A line was crossed tonight in Holly Springs, NC by the North Carolina Association of Educators (NCAE). A flyer for a planned Teacher “Walk In” was distributed to kids at Holly Ridge Elementary school in their ‘take-home folders’ today. This “Walk In” has been talked about in the media a bit but nothing hit as close to home as this did. This flyer had no business being ferried home by our children...


...The flyer has a website on it: www.Organize2020.com... This is a site affiliated with the NCAE. It is almost purely politics, shows shots of teachers protesting at Moral Monday...

Now go read the mission statement, which ends with this paragraph detailing the point of Organize 2020 — to bring unions into our schools...

The mission statement page concludes with the following timeless plea for more taxpayer cash:

We need hope.
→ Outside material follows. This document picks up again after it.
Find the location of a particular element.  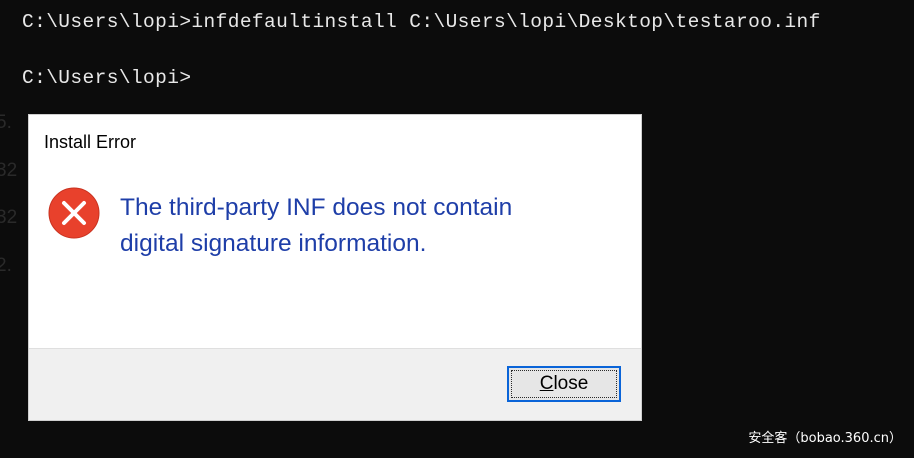

close-button-label-rest: lose is located at coordinates (571, 384).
We need a union.

Never mind that public sector unions have effectively bankrupted the teachers' retirement systems in Illinois and California.
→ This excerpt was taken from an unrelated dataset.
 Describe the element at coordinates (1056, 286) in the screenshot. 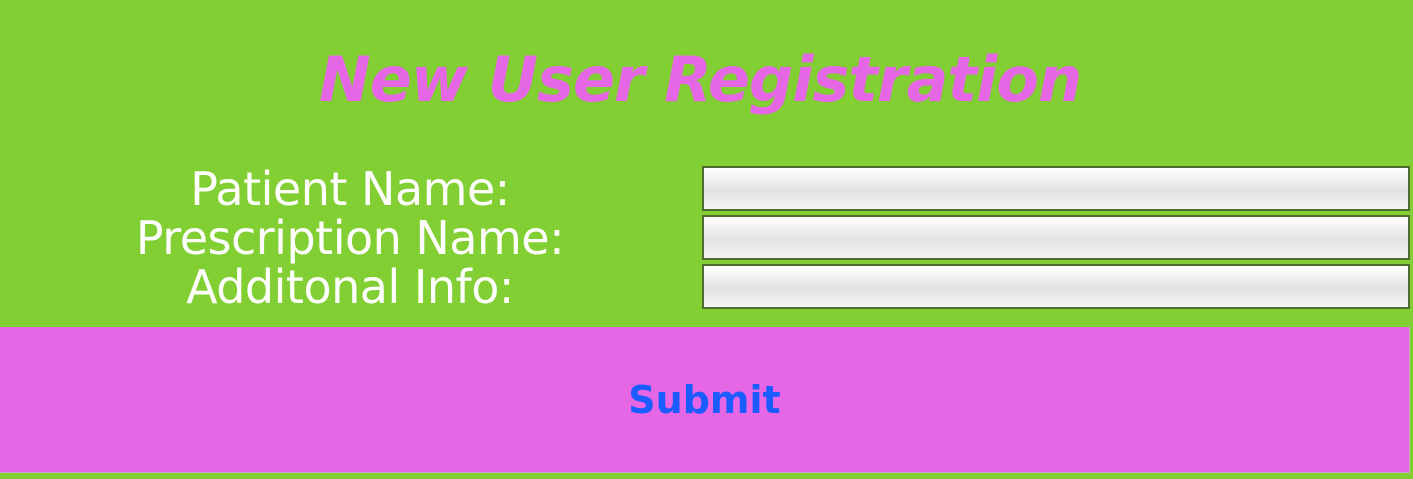

I see `additional-info-input` at that location.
Never mind that Detroit more resembles Mogadishu than an American city, thanks in large part to forced unionization.

Never mind all that.

North Carolina's teachers want a union and if the taxpayers don't like it, well, **** you.

If you don't like your kids being used as pawns to promote more failing public schools, well, **** you.

In short: just when you think the Left has hit rock bottom, they break out a jackhammer and start digging a new septic tank.


Hat tip: BadBlue News Service.

1 comment:

Anonymous said...

"Never mind that public sector unions have effectively bankrupted the teachers' retirement systems in Illinois and California."

New Jersey is actually far worse off. They have around the same unfunded liability (around 100 billion) but with a much smaller tax base.

NJ also has a legislature and state supreme court that are demonstrably wholly owned subsidiaries of the state teacher's union.

I have a number of friends that are teachers in NJ, mostly moderate libs that aren't overly political. I recently went 10 rounds with them explaining that there was virtually no chance that they'll ever actually get paid the pensions they've been promised, and probably not more than half what they're expecting.